> **PROVIDED DATA**
------------------------------------

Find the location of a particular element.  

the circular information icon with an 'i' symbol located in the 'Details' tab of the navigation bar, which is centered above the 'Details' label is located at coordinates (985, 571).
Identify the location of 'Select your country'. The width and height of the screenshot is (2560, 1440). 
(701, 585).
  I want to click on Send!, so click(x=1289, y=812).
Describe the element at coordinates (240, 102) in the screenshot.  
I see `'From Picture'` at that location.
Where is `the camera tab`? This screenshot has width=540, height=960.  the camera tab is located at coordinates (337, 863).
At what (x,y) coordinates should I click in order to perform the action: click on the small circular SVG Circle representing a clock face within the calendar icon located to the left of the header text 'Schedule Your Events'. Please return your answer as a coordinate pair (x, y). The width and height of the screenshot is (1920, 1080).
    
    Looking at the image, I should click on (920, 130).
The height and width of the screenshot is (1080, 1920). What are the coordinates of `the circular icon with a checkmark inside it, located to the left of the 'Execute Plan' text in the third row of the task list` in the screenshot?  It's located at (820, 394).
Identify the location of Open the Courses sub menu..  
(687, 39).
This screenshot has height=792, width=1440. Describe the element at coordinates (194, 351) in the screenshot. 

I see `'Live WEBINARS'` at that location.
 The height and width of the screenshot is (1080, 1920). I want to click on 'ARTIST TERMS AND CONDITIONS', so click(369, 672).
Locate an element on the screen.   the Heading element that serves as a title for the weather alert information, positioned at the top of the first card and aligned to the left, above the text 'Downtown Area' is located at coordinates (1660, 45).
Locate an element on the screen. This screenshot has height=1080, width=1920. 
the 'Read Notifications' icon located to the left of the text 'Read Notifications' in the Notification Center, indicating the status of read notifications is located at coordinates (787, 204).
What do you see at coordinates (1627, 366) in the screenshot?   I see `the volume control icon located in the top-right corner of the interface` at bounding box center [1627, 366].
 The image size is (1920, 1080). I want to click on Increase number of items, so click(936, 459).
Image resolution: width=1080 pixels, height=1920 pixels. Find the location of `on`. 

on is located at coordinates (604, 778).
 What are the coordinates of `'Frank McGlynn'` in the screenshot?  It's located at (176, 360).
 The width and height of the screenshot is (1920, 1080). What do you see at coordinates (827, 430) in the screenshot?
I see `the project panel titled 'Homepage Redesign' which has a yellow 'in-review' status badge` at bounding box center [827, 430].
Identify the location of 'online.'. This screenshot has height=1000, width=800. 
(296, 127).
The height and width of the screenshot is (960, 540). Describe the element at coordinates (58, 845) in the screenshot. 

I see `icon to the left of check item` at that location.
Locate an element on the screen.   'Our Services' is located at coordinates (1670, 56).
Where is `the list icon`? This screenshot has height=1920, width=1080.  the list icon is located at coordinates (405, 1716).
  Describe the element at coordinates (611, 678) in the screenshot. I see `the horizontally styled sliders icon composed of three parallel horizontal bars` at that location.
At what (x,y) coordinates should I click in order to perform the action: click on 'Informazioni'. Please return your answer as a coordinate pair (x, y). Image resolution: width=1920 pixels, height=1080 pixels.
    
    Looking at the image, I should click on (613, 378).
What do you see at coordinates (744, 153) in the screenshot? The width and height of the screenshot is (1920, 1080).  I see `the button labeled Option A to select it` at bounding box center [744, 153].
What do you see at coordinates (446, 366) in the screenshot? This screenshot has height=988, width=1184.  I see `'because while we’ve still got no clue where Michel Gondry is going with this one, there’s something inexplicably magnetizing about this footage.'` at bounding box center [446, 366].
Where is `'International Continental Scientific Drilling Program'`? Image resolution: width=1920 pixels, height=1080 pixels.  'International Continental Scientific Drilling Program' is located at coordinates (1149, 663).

------------------------------------

> **WORK TO BE COMPLETED**
Reproduce the records above without any change, from the line with "The height and width of the screenshot is (960, 540)." to the line with "coordinates (1670, 56).", including both of those lines.

> **RESULT OF THIS TASK**
The height and width of the screenshot is (960, 540). Describe the element at coordinates (58, 845) in the screenshot. 

I see `icon to the left of check item` at that location.
Locate an element on the screen.   'Our Services' is located at coordinates (1670, 56).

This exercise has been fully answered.